Quinoa might be considered a super grain, although it is not really a grain, but a seed. It is an excellent source of protein. Quinoa contains high amounts of iron, potassium and riboflavin, as well as B vitamins: B6, niacin and thiamin. It is also a good source of magnesium, zinc, copper and folic acid.
Swiss Chard is high in vitamins A, K and C it is also rich in minerals, dietary fibre and protein.
These are the three main ingredients in this soup but it is loaded with other healthy vegetables.
|This soup will help you leap buildings in a single bound|
Adzuki Bean Soup with Quinoa and Swiss Chard
Prep Time: 1/2 hour
Cook Time: 2 hours
Keywords: soup/stew low-carb low-sodium nut-free soy-free sugar-free vegan vegetarian adzuki beans Mediterranean winter
Leave it to the japanese to have the healthiest legume in the world. This soup is so delicious you almost can't believe it is this good for you!
Ingredients (serves 4)
- 250 grams adzuki
- 2 quartes cold water
- 3 tbsp olive oil
- 1 yellow onion chopped
- 2 carrots chopped
- 1 celery stick chopped
- 2 garlic cloves
- 1 tbsp ground cumin
- 1 tsp curry
- 1 tbsp smoked spicy paprika
- 1 tbsp sweet paprika
- 2 tbsp tomato paste
- 4 whole tomatoes chopped in 4
- 2 quarts cold water
- 1 tbsp dried oregano
- 1 bay leaf
- 1 cinnamon stick
- 1/2 cup quinoa
- 1 cup chopped swiss chard
- 1 piece kombu
- Salt and freshly ground black pepper
- Place beans in a large bowl and cover with water and let sit over night. Drain and rinse before using.

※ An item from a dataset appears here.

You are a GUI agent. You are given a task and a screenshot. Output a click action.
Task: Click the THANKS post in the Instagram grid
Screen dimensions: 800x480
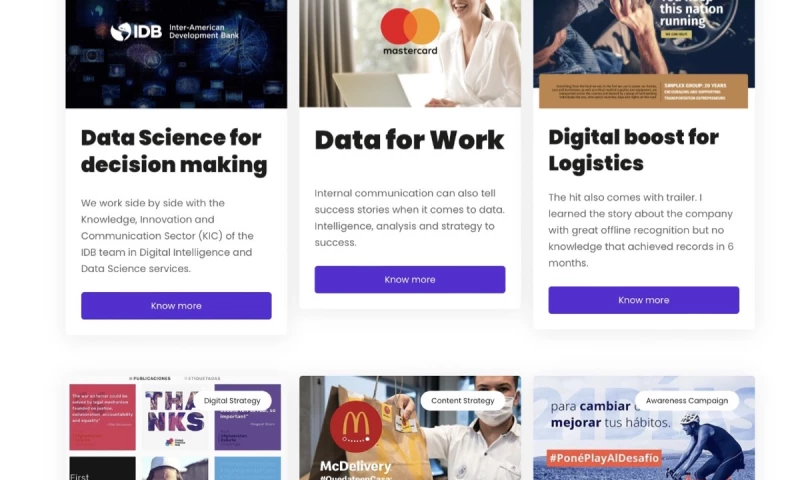pyautogui.click(x=175, y=417)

- Heat the oil in a large pot over medium heat and then add onion, carrots and celery and cook for about 10 mins.
- Add the chopped garlic and cook for another 5 mins.
- Then add the spices and cook other 5 mins.
- Then add the tomato paste and cook another 3 mins.
- Then add the tomatoes and cook another 5 mins.
- Then add the water and bring to a simmer and cook for 1-2 hours depending on beans. In the last 15 mins add the remaining ingredients.
- Serve hot with some nice wholewheat brown bread and a little extra-virgin olive oil.